Le cortège doit prendre la direction du ministère de la Culture, place du Palais-Royal, avec un arrêt devant le siège du groupe Ebra. Des tables rondes « revendicatives » sont prévues dès 14 h 30 à la Bourse du travail, rue du Château-d’Eau.
Une crise qui frappe jusqu’au Var
Dans le département, les rédactions de Var-Matin et Nice-Matin connaissent depuis des mois une dégradation des conditions de travail. Des dizaines de départs non remplacés, un projet d’impression commune avec La Provence à Vitrolles et le remplacement brutal du directeur des rédactions Denis Carreaux ont provoqué plusieurs journées de grève en 2025.
Des suppressions d’emplois en cascade
Au niveau national, les chiffres donnent le vertige. Prisma Media (groupe Bolloré) annonce 279 suppressions de postes, soit 40% des effectifs.

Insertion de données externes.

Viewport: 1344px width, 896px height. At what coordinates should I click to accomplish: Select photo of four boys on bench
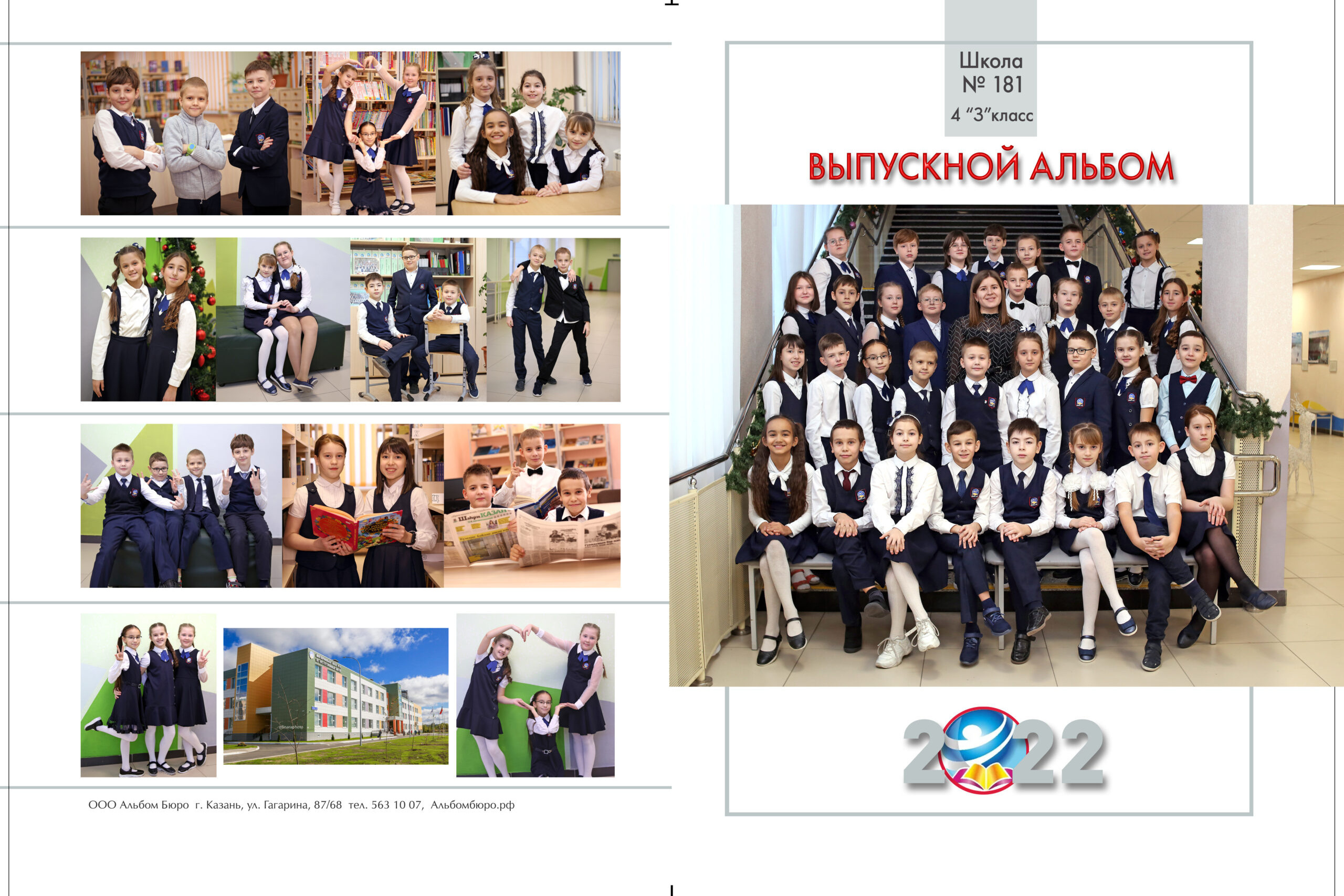pos(181,505)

Centre France (La Montagne, Le Populaire…) en est à son sixième plan en 12 ans : 152 postes supprimés. Le groupe Ebra (Crédit Mutuel, neuf titres) inquiète les syndicats avant un CSE décisif le 22 juin 2026. Infopro Digital veut remplacer 19 secrétaires de rédaction par 5 « chefs d’édition » assistés par IA.
Revendications précises
L’intersyndicale exige l’arrêt des plans de suppressions d’emplois, la titularisation des précaires, le respect de la loi Cressard sur les piges, un encadrement strict de l’IA pour qu’elle ne serve pas de « prétexte à la suppression de métiers ». Une délégation syndicale a demandé à être reçue par la ministre de la Culture.